Quando uma pessoa se defronta com perigos reais, o medo pode ser um importante meio de autopreservação. Mas, ao longo da civilização, e com a progressiva complexidade das relações humanas, algo foi se distorcendo em todo esse processo. Ganhou força a ansiedade, que tende a exagerar a proporção da verdadeira ameaça ou do perigo corrido. Assim, o homem moderno convive com uma série de medos crônicos e irrealistas, inimagináveis no passado – e sua resposta a essas situações frequentemente descamba para o desequilíbrio e a doença.

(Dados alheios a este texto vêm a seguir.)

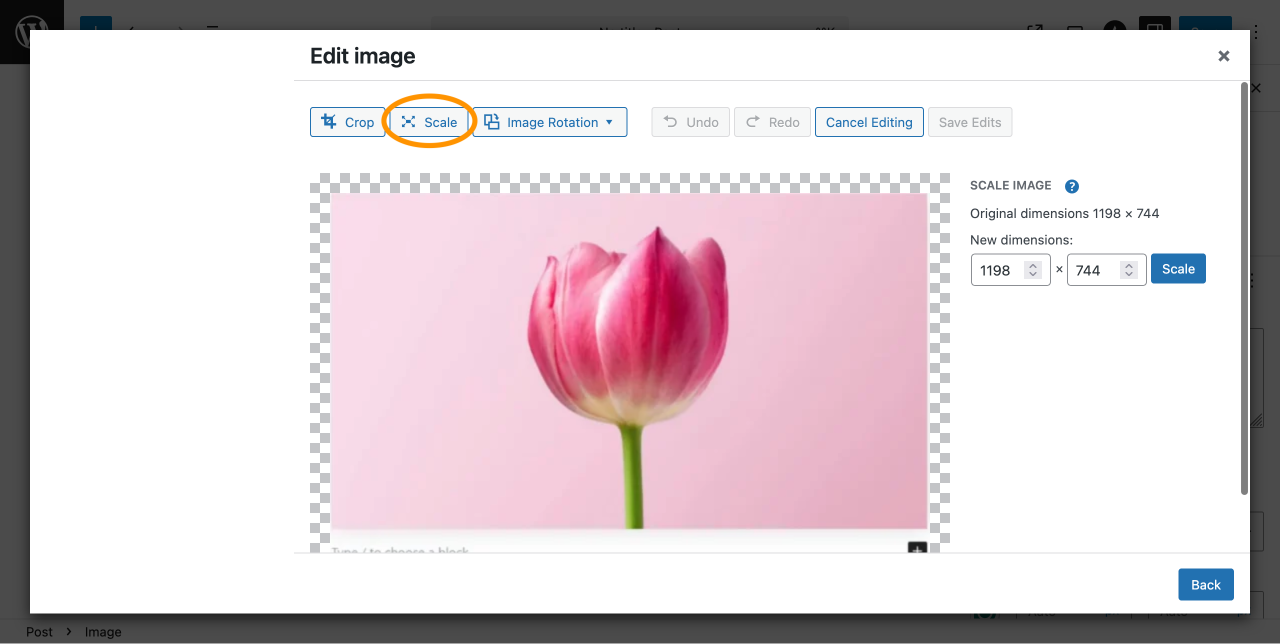Open the Scale Image help question-mark icon

1071,186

Vencer o medo não é tarefa simples. Os budistas mostram que o caminho não é ignorá-lo, como imaginam os corajosos de plantão, nem fugir dele, pela rota fácil das distrações ou das drogas, mas vivenciá-lo, conhecê-lo – e, assim, ter uma noção verdadeira do que é a ausência de medo.
A esse respeito, Chogyam Trungpa observa no texto citado que a verdadeira ausência do medo não é a sua supressão, “mas sim o ato de ir além dele, superá-lo”. Esse caminho, que começa pelo exame do nosso medo – nossa ansiedade, nervosismo, preocupação e inquietação –, mostra que muito desses problemas deriva de um conflito ilusório em relação a outras pessoas.

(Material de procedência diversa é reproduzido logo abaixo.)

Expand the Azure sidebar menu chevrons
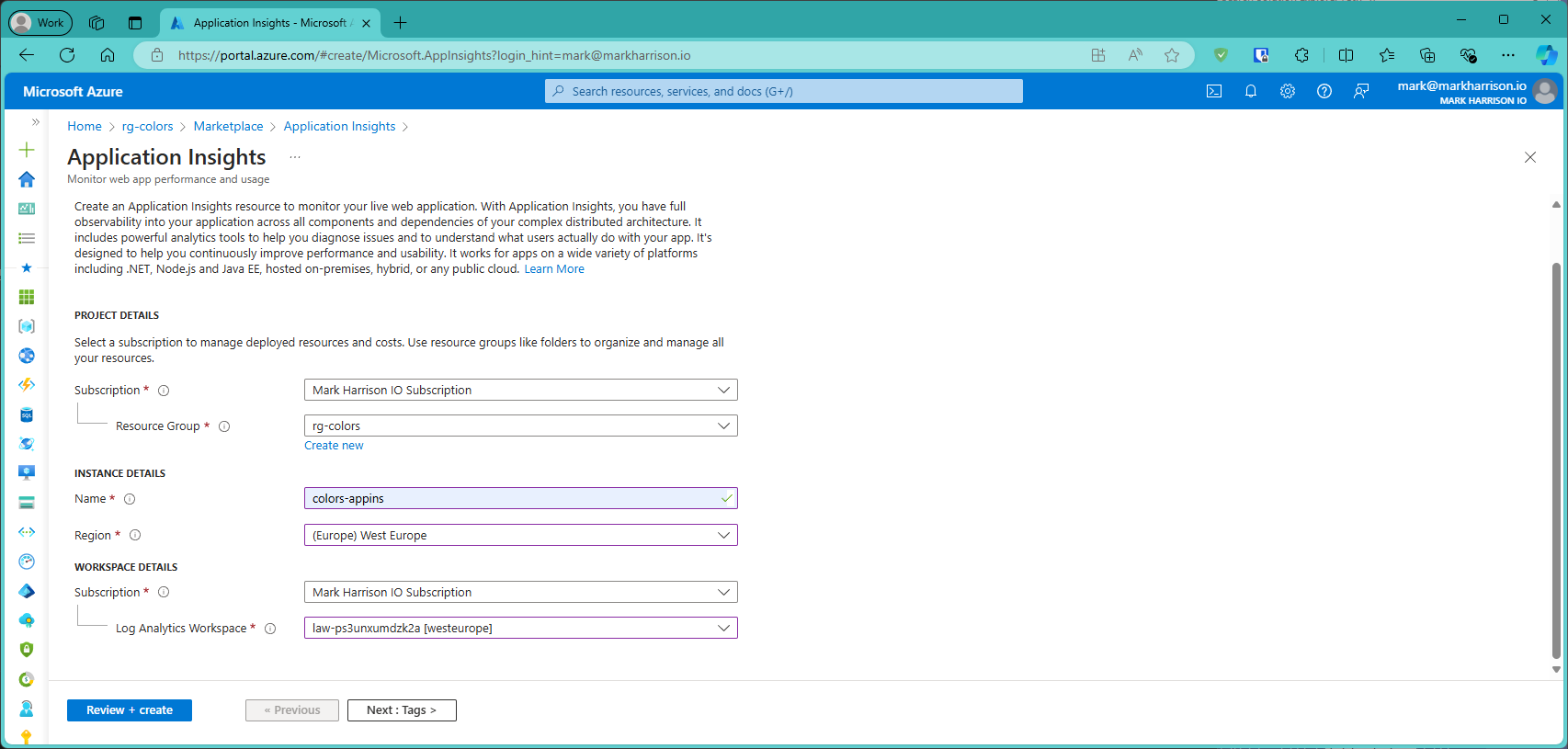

Ao desenvolvermos nossos sentimentos de compaixão, bondade e amor, a comunicação com as outras pessoas, fica mais fácil entendê-las, descobrir que elas e nós somos iguais e comunicar-se com elas. Segundo o Dalai Lama, o líder máximo do budismo tibetano, isso nos confere um espírito de amizade – “então, há menos necessidade de esconder as coisas e, em consequência, sentimentos de medo, dúvida e insegurança se dispersam automaticamente”.
Essa trajetória – endossada, em linhas gerais, por outras correntes de pensamento – é ambiciosa, e ainda não encontraríamos muitas pessoas dispostas a percorrê-la por vontade própria. Alguém imagina um morador de uma favela carioca esforçando-se para atingir tal estágio de desenvolvimento interior em meio à guerra polícia x tráfico? Até chegar lá, é mais prático procurar o tratamento psicológico, que – em alguns casos, associado a remédios – serve para desfazer os sintomas mais incômodos. Mas, conforme a desarmonia na sociedade e entre povos dá sinais de avanço, vai-se tornando cada vez mais inevitável lidar a fundo com o medo.
Um sistema desatualizado
A versão do medo formatada originariamente por nossos ancestrais está longe de atender às necessidades contemporâneas. “Há muitas pesquisas recentes que mostram que as pessoas estão intuitivamente propensas a temer as coisas erradas”, disse David Myers, professor de psicologia no Hope College e autor de Intuition: Its Powers and Perils, à revista American Psychological Society Observer, ao analisar os ataques terroristas de 11 de setembro de 2001 em Nova York.
“Tememos o que leva nossa vida de imediato, e por isso tendemos a não ter medo de fumar, um ato cujo efeito surge depois de um longo período de tempo”, observou Myers. “Tememos coisas que não podemos controlar, e desse modo temos mais medo de aviões, nos quais estamos ‘desamparados’, do que de dirigir um carro, no qual estamos ‘no controle’.”
Sabe-se, estatisticamente, que o avião é o meio mais seguro de viajar, mas esses dados não influenciam a maioria das pessoas, ressaltou o professor. “Tememos o que está vividamente disponível em nossa memória, e assim as formas dramáticas de morte que têm imagens muito reais e duradouras no arquivo mental – tais como as dos aviões se chocando contra as Torres Gêmeas em 11 de setembro de 2001 – encontram uma forma de dirigir a nossa mente. Estamos cientes das estatísticas, no entanto elas não nos afetam tanto quanto as imagens vívidas.”
Baseado em suas conclusões, Myers predisse que, logo após o dia 11 de setembro, o movimento de passageiros nos aviões cairia 20% e os que desistiram de voar dirigiriam seus carros por distâncias 50% maiores do que as habituais – o que resultaria em centenas de mortes adicionais nas estradas. Infelizmente, a previsão se confirmou.